Authored by spatel on Feb 18 2019, 2:50 PM.

Details

Summary

This is not stated explicitly in the LangRef, but loading directly from an alloca should always fold to undef?
We already do this fold more generally in GVN::AnalyzeLoadAvailability() (but apparently not in NewGVN), so I'm assuming it's just an oversight that it was not included in FindAvailableLoadedValue().

The diffs here result from calling FindAvailableLoadedValue() from instcombine's visitLoadInst(). I tried to salvage existing regression tests to still provide coverage for their original bugs by removing the now undef alloca+load patterns.

Diff Detail

Event Timeline

spatel created this revision.Feb 18 2019, 2:50 PM
Herald added a project: Restricted Project. · View Herald TranscriptFeb 18 2019, 2:50 PM

Yes, we fold loads from alloca to undef. (In GVN like you mention, but also in mem2reg.) LangRef should state memory allocated with alloca is uninitialized, and that loading from uninitialized memory produces undef; if either of those is missing, patch welcome to fix it.

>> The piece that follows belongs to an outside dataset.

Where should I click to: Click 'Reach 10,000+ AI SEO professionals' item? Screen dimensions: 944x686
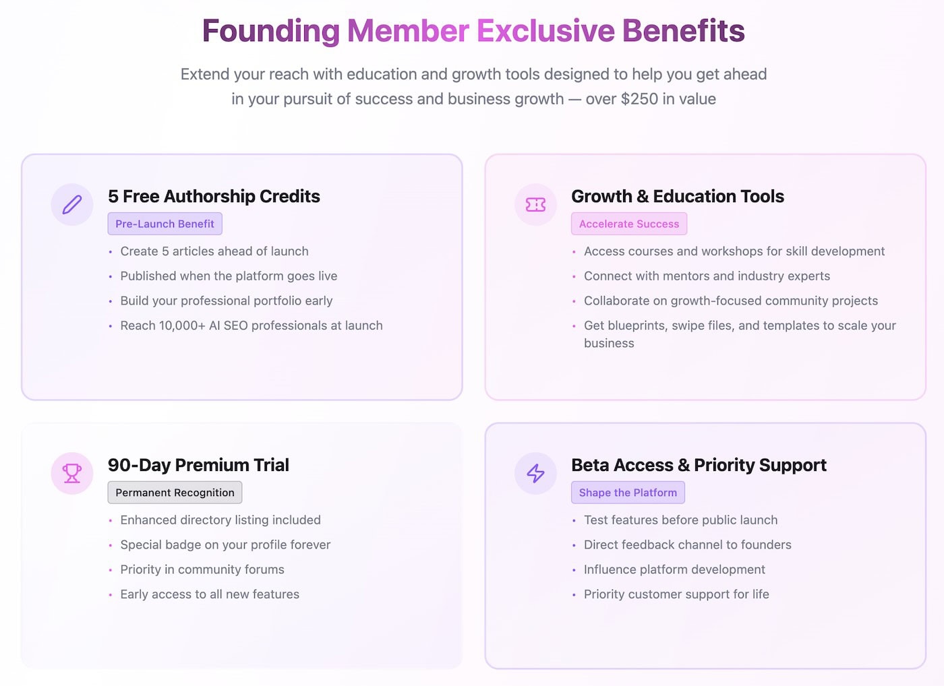click(x=252, y=325)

That said, this seems like the wrong direction, in terms of where we want to perform this sort of optimization. Most functions have more than one basic block, and you won't catch any of those cases. EarlyCSE/GVN/NewGVN should be able to handle this case, and similar cases where there's more than one basic block. Also, FindAvailablePtrLoadStore is basically only used from two places: JumpThreading, and InstCombine. InstCombine really shouldn't be doing this sort of scan, and JumpThreading obviously only triggers in functions with more than one BB.

Yes, we fold loads from alloca to undef. (In GVN like you mention, but also in mem2reg.) LangRef should state memory allocated with alloca is uninitialized, and that loading from uninitialized memory produces undef; if either of those is missing, patch welcome to fix it.

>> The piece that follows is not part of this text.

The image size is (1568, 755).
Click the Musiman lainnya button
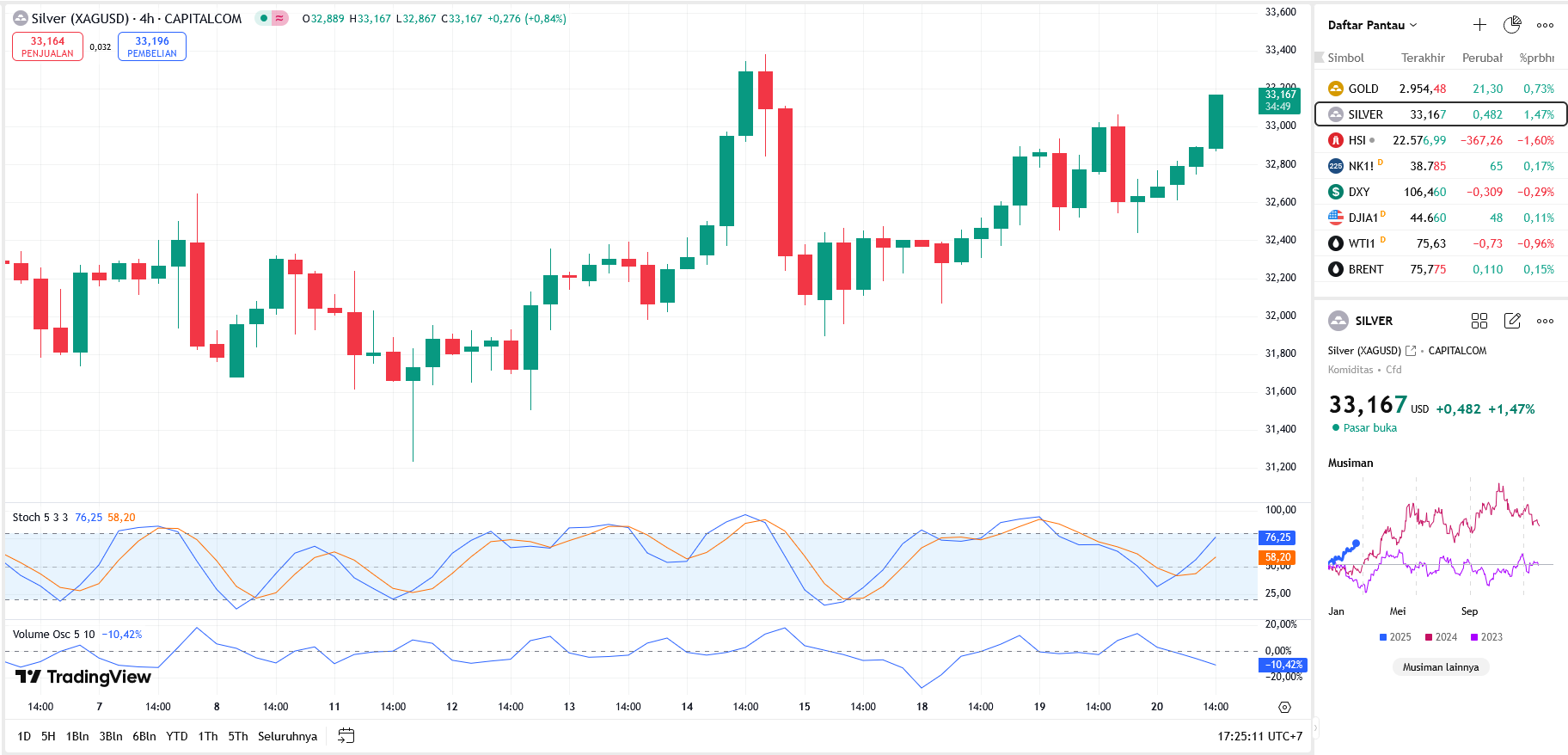coord(1441,667)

That said, this seems like the wrong direction, in terms of where we want to perform this sort of optimization. Most functions have more than one basic block, and you won't catch any of those cases. EarlyCSE/GVN/NewGVN should be able to handle this case, and similar cases where there's more than one basic block. Also, FindAvailablePtrLoadStore is basically only used from two places: JumpThreading, and InstCombine. InstCombine really shouldn't be doing this sort of scan, and JumpThreading obviously only triggers in functions with more than one BB.

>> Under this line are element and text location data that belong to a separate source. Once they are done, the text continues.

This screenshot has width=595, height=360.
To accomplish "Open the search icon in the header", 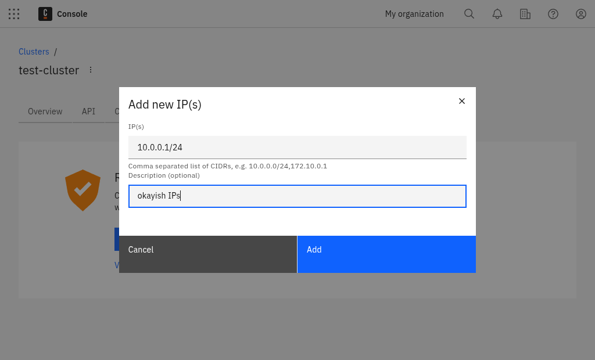I will tap(469, 13).
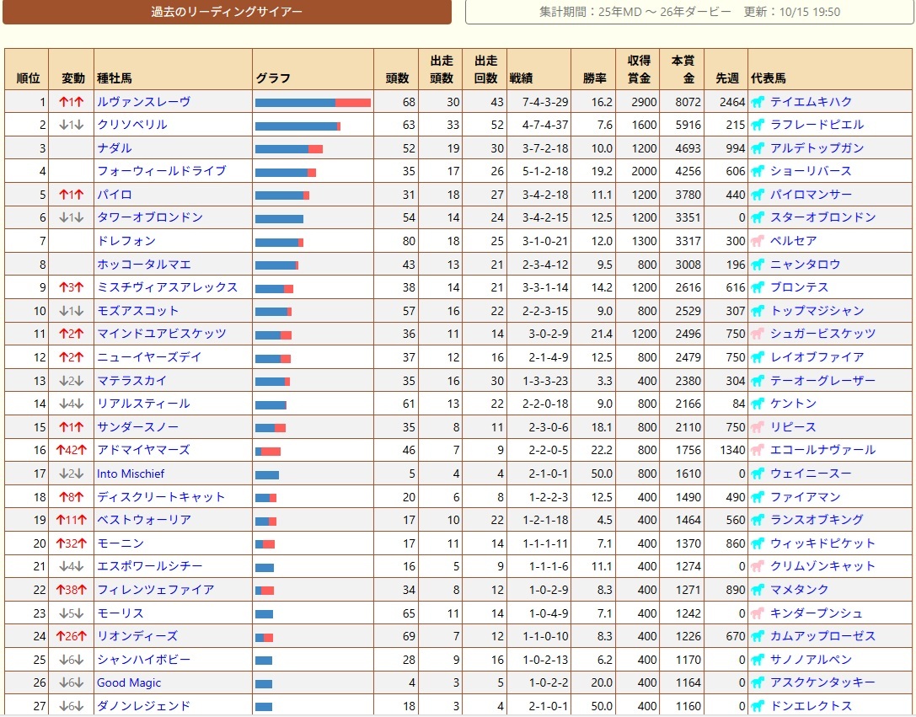The width and height of the screenshot is (916, 717).
Task: Open representative horse link ショーリバース
Action: (810, 171)
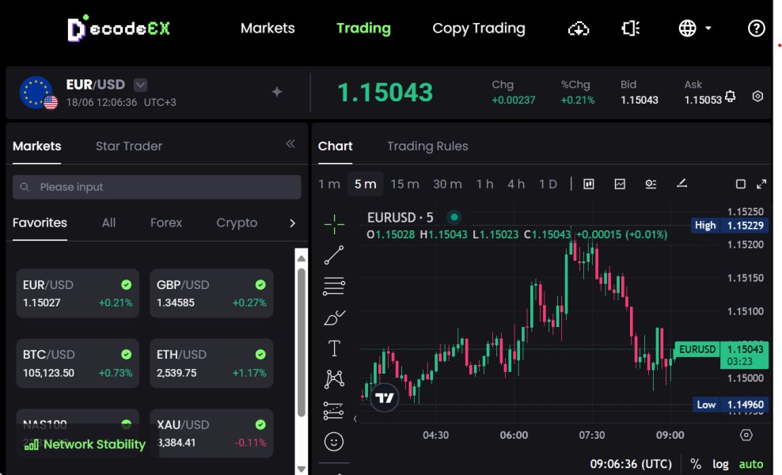Toggle auto scale on price axis

coord(750,464)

Thanks. I agree that the load optimizations from instcombine are iffy. I assumed that was there as a cheap first cut of optimization to save time for other passes, but it might be doing the opposite for overall compile-time at this point. I only noticed this because an unrelated instcombine change showed up as a possible regression on 1 of the fuzzer-reduced tests, but it sounds like I should ignore that.

I'll add some text to the LangRef.

spatel abandoned this revision.Feb 19 2019, 2:39 PM

Abandoning. Added a sentence to the LangRef here:
rL354394

JFYI, I disagree w/the sentiment expressed that we shouldn't do obvious memory optimizations in InstCombine. InstCombine does local peephole optimizations *including memory optimizations*. Even if I accept the stated goal that it *shouldn't*, today it *does* and there's no reason to reject this patch.

Now, we should *also* handle this transform in GVN/DSE/etc..., but that's a different point.